Why it earned this rating

Our assessment

Tarrant Trail 4-Year earns a middle-of-the-pack rating because it does what it's designed to do reasonably well — a short surrender commitment with a guaranteed rate floor and real bailout protection — but it asks buyers to absorb renewal-rate risk that isn't obvious from the headline number, and it comes from a carrier rated B++, a notch below the financial-strength threshold used to screen recommended products.

02

The short version

If you're comfortable treating the 6.75% headline rate as a one-year number rather than a promise, and you like the idea of a shorter four-year runway instead of locking into a longer MYGA, Tarrant Trail 4-Year is worth a look. What holds it back from a higher rating is the same thing that makes it flexible: the rate resets every year, and while it can't fall below 2%, it also isn't guaranteed to stay anywhere near where it started. Add in a B++ carrier rating, and this is a product to shop with eyes open rather than one to reach for on rate alone.

03

Key facts

Surrender Period
4 years
Issue Ages
0-90 (based on oldest owner's age at last birthday)
Minimum Premium
$20,000
Free Withdrawal
Beginning in contract year 2, the greater of 10% of the Account Value (based on the prior Contract Anniversary) or the Required Minimum Distribution (RMD) attributable to the contract; RMD is part of, not in addition to, this allowance. No penalty-free withdrawal allowance in contract year 1 — any year-1 withdrawal (including an RMD) incurs surrender charge and MVA.
Income Rider
Not available
Premium Bonus
None
04

The full review

Is CL Life Tarrant Trail 4-Year a Good Annuity?

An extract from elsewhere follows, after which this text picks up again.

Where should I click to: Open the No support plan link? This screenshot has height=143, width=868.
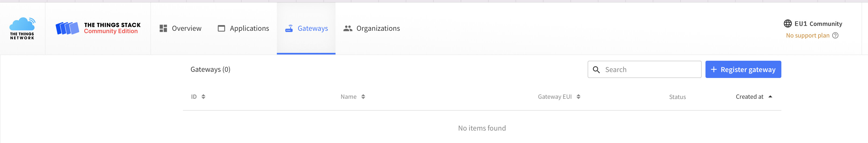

It depends on what you're comparing it to. Next to a MYGA of similar length, it's a mixed proposition — a MYGA locks your rate for the whole term, while this product only locks year one and then re-declares annually. Next to a savings account or CD, it's clearly more competitive, with a guaranteed rate floor and a bailout escape hatch if the carrier's renewal rate disappoints. It's a reasonable annuity for someone who wants short-term, principal-protected money and is willing to accept some rate uncertainty — it's not a good fit for someone who wants a rate locked and forgotten for four years.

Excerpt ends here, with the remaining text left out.